Precisamente con motivo de la jornada dedicada a las mamás se celebró el jueves en Madrid un curioso concurso patrocinado por una firma de platos preparados. Fueron seleccionadas cinco madres de distintos puntos de España que se convirtieron en chefs de lujo, entre ellas la gallega Berta Rodríguez-Gigirey Pérez. En el restaurante de Sergi Arola, en la calle Zurbano Berta se puso al frente de la cocina de última generación y contó con un grupo de ayudantes para preparar una receta que está acostumbrada a preparar en solitario en su casa, un pastel de cabracho que le sale por unos 18 euros para 4 personas. «Fue una experiencia inigualable porque estar a cargo de una cocina así... Me sentí importante, es un regalo del Día de la Madre maravilloso», comenta poco después de despedirse de Arola y de la siempre guapa y sonriente Martina Klein, que ejerció como madrina. «Los callos se me resisten», confiesa esta madre de dos hijas que por unas horas tuvo estrellas Michelin.

Irene Villa

Irene Villa se casa el próximo 4 de junio. «Tengo ganas de ver en la boda a mis compañeras del equipo de esquí, porque nunca las vi sin otra ropa que la deportiva», confiesa Irene. Sin querer, Juan Pablo, su novio, se convirtió en protagonista del congreso al que hacía referencia al principio. «Vives de gorra», le dije de broma a Toni Nadal por el patrocinio que luce en su cabeza en cada torneo que juega su sobrino. «Je, je. Pagan, pero no daría para vivir», apunta sonriente.

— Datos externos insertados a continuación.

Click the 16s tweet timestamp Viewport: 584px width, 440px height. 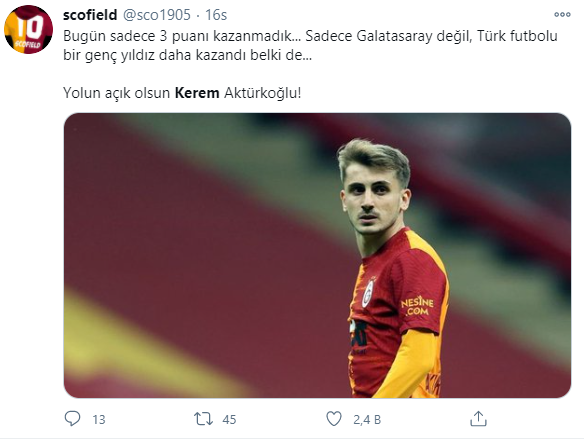[216, 15]
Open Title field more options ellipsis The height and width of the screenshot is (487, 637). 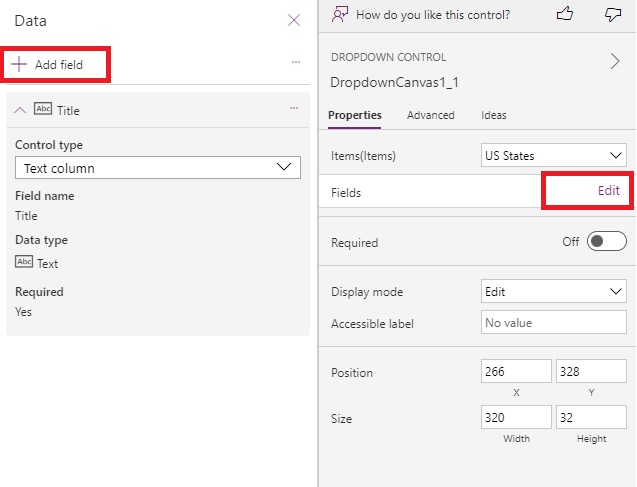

Habla con la misma tranquilidad y pausa con la que Rafa se seca el sudor antes de cada punto. «Creo que es el único jugador del mundo que nunca cambió de entrenador, ni de fisioterapeuta ni de nada. Yo siempre le transmití que uno debe ser responsable de sus actos, de sus victorias y derrotas, y que no hay que echarle la culpa a nadie», explica con sosiego. Dice que está acostumbrado a pasar muchas horas sentado en hoteles pero que también le gusta pasear por las ciudades que visita. Mientras tanto, Jaume Sanllorente, el periodista que lo dejó todo para ayudar a miles de personas en la India, cuenta con pasión su trabajo con los desfavorecidos. Para ellos es como un padre. Como un padre y una madre, como las que hoy celebran su día.